* [Extract]
--- START ---

Can you see my hair?
Can you see my blouse?
Can you see my shoes?
Can you see my face?

The little boy didn't understand the teacher's line of questioning. But he answered "yes" to all of her questions.

Then the teacher asked, Can you see God?

The little boy sheepishly answered, "no".

Then the teacher explained to him how he need not believe in God because we cannot see God. Since we cannot see God, he does not exist.

The teacher was an atheist.

Then the next little boy gave his report. He directed his questions towards the class:

Can you see the teacher?
Can you see her shoes?
Can you see her blouse?
Can you see her hair?

All the students answered "yes".

Then the little boy asked, Can you see her brain?

The students answered, "no".

Then the little boy concluded his report:

Well then, she must don't have no brain.
I admit that I found the story cute. And my mother-in-law has a knack for delivering a good punch line.

I laughed to myself.

But, sorry, that story doesn't count as sound anecdotal evidence.

An autopsy would revel that the teacher in the story indeed has a brain. Although, she might not have been all that smart.

A CAT scan would also revel her brain too, I guess. So, I suppose we have no need of cutting people open to prove they have brains.

The mistake? Many theists seem to misunderstand. Atheists do not doubt God's existence simply because we cannot see God.

Atheists doubt God's existence because no one can produce sound, physical evidence that proves God exists.

The Bible doesn't count. We can't prove God actually wrote it. The same goes for any other sacred scripture text.

Philosophical arguments and "common sense" arguments (such as the complexity of the universe or the human eye) are only opinions. More physical evidence seems to support the idea that the universe can exist without a God of any sort rather than the idea that any particular God created the world.

I didn't say that science disproves God's existence. Perhaps an impersonal God exists. Maybe a Personal God exists.

Maybe personal gods exist because the people keep making up different, personalized gods with their imaginations?

Regardless, the theists aren't proving God's existence either.

Again, belief in God is by faith-- not by sight.

Nor by CAT scans or ultrasound.

See? Atheism isn't quite so unreasonable after all.

Saturday, August 15, 2009

Religiously Bad

Gregory S. Paul has recently published a study that strongly suggest that a society's belief in God correlates with social ills found within that society.

And not in a good way.

We've heard this kind of thing before concerning the territories within the United States. The "religious states" tend to fair worse in all things good. And I should know, I live in one of them.

OK, maybe that last statement wasn't fair. But it was fun to say!

Well, this study shows a little more ambition and takes a cold, hard look at several other rich, Westernized democracies across the globe.

The findings suggest that religious societies exhibit higher pathological and dysfunctional markers. Examples of these markers include a higher incidence of rape, murder, STDs, teen pregnancies and abortions. All of these activities raise significantly higher-- not only within the United States, but also in other religious societies where belief in God is more prevalent.

If this is true, then why does religion make people become bad?

I can only speculate-- but perhaps religion causes people to practice their pathologies in their closets. The pressure from within a religious society may cause people to pretend to be pious. But around the bend and behind the barn, they're being religiously bad.

That possibility may account for the flurry of Republican congressmen who have gotten tied up into sexual scandals in recent months. To date, polls indicate that the best predictor of religious affiliation is political affiliation. So, I'm not simply picking on the Republican party.

--- END ---

* [Source material]
--- START ---

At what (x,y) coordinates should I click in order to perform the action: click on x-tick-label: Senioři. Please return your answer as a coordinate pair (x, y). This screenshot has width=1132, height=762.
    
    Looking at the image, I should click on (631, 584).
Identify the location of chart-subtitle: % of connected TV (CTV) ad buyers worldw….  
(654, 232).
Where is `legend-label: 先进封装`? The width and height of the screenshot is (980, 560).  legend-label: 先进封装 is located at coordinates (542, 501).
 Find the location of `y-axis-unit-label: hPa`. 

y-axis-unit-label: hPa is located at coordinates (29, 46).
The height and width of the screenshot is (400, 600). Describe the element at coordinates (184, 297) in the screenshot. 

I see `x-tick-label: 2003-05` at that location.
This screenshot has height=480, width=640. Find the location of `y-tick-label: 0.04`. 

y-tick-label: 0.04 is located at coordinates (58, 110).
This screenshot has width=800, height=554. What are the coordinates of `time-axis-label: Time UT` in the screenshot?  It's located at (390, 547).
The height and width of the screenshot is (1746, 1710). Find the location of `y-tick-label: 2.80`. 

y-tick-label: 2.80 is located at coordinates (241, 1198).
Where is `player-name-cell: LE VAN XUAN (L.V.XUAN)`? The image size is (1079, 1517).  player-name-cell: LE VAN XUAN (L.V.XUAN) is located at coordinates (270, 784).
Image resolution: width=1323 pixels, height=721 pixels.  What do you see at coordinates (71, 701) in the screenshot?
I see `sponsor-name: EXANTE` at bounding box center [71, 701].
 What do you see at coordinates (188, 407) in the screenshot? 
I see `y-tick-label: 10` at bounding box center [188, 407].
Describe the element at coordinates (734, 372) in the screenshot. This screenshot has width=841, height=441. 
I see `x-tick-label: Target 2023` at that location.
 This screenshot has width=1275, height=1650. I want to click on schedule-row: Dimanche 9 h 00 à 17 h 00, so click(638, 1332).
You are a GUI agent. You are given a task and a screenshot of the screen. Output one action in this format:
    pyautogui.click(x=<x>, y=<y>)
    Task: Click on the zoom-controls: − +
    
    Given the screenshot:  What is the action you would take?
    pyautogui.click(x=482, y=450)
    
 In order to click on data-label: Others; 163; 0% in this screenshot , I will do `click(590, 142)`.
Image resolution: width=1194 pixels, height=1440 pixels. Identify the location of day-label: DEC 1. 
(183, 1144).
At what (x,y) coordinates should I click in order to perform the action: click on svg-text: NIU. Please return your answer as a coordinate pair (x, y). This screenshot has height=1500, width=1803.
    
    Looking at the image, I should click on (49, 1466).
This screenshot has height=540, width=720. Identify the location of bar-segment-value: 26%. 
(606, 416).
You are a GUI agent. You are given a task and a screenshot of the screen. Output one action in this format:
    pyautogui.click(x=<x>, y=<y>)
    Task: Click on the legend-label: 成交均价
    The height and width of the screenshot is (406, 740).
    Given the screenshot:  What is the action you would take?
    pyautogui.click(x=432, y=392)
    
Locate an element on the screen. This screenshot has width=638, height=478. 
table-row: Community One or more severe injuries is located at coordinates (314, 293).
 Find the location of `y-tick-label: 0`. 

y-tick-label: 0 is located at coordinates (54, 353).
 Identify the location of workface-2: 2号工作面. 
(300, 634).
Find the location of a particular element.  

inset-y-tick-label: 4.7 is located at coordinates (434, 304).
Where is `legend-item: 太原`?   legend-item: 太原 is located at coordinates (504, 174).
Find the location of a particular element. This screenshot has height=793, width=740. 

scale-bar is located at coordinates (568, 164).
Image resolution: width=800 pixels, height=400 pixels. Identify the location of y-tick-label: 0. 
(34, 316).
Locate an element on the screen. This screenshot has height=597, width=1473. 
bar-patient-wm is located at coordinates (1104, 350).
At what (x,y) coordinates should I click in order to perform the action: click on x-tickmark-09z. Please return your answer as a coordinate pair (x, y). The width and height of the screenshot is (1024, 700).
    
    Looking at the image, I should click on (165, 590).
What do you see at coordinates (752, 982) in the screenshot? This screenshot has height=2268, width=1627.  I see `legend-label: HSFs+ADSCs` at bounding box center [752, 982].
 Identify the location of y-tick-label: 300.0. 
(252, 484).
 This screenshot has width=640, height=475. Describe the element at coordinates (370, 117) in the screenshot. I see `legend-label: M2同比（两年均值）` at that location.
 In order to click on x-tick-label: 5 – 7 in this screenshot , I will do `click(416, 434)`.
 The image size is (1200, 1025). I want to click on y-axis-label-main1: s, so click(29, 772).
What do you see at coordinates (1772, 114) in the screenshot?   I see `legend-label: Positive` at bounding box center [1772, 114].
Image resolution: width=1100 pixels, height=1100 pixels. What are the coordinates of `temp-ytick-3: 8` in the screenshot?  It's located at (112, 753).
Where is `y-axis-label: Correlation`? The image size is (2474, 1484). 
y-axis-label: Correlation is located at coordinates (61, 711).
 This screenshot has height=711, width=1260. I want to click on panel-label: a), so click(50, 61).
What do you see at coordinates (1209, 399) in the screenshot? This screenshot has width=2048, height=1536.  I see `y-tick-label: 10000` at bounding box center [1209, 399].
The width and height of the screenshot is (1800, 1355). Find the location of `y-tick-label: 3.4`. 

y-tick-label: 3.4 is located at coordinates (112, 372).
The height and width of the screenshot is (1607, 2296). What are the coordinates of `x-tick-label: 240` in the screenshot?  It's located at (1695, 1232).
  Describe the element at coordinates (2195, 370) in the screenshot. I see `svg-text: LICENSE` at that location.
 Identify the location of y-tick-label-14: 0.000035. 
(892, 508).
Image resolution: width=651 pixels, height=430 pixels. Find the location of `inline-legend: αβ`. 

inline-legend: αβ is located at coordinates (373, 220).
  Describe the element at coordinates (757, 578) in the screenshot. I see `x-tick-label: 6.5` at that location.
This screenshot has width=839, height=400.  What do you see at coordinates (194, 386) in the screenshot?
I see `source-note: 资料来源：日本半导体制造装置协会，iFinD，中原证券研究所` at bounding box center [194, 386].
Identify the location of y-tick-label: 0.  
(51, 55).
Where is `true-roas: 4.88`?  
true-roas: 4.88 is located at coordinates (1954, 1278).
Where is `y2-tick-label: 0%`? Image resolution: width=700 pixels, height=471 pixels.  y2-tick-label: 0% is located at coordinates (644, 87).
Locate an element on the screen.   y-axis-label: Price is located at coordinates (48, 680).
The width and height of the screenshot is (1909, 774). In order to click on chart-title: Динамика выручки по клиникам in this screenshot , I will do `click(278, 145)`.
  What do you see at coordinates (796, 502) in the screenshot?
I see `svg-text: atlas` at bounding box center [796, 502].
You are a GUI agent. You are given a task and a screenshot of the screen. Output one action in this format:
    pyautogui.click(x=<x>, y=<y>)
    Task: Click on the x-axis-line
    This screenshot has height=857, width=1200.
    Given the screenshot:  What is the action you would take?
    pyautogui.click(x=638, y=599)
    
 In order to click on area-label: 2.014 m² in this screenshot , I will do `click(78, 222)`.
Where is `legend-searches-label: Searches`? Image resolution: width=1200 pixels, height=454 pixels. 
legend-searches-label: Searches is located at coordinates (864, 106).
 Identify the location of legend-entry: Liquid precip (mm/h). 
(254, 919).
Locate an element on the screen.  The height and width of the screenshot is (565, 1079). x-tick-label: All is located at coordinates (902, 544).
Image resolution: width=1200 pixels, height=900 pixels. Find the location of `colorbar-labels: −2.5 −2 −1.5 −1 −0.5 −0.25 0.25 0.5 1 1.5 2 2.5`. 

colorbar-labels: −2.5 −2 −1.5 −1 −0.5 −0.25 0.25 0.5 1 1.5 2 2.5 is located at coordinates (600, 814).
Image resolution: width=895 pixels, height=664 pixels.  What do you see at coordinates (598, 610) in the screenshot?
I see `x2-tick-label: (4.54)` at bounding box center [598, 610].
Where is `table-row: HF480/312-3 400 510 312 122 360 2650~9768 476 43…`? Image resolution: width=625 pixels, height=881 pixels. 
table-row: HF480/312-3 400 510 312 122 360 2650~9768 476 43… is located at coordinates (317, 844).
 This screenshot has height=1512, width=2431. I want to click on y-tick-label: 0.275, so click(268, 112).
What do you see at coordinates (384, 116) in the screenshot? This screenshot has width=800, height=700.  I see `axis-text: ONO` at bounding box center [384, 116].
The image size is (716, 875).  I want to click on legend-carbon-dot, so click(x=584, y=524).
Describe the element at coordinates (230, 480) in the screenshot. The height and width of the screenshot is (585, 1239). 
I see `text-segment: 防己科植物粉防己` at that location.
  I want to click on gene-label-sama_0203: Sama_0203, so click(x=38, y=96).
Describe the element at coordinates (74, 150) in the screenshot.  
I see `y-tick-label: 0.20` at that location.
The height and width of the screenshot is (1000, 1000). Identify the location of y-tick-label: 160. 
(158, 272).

--- END ---

* [Exercise tasks]
A) Retype the part of the blog post between "The little boy sheepishly" and "see her hair?", inclusive.
B) Pull out each line of the rows that contains the string "labels", with case counting.
The blog post and the rows have nothing to do with each other.

* [Your responses]
A)
The little boy sheepishly answered, "no".

Then the teacher explained to him how he need not believe in God because we cannot see God. Since we cannot see God, he does not exist.

The teacher was an atheist.

Then the next little boy gave his report. He directed his questions towards the class:

Can you see the teacher?
Can you see her shoes?
Can you see her blouse?
Can you see her hair?

B)
Image resolution: width=1200 pixels, height=900 pixels. Find the location of `colorbar-labels: −2.5 −2 −1.5 −1 −0.5 −0.25 0.25 0.5 1 1.5 2 2.5`. 
colorbar-labels: −2.5 −2 −1.5 −1 −0.5 −0.25 0.25 0.5 1 1.5 2 2.5 is located at coordinates (600, 814).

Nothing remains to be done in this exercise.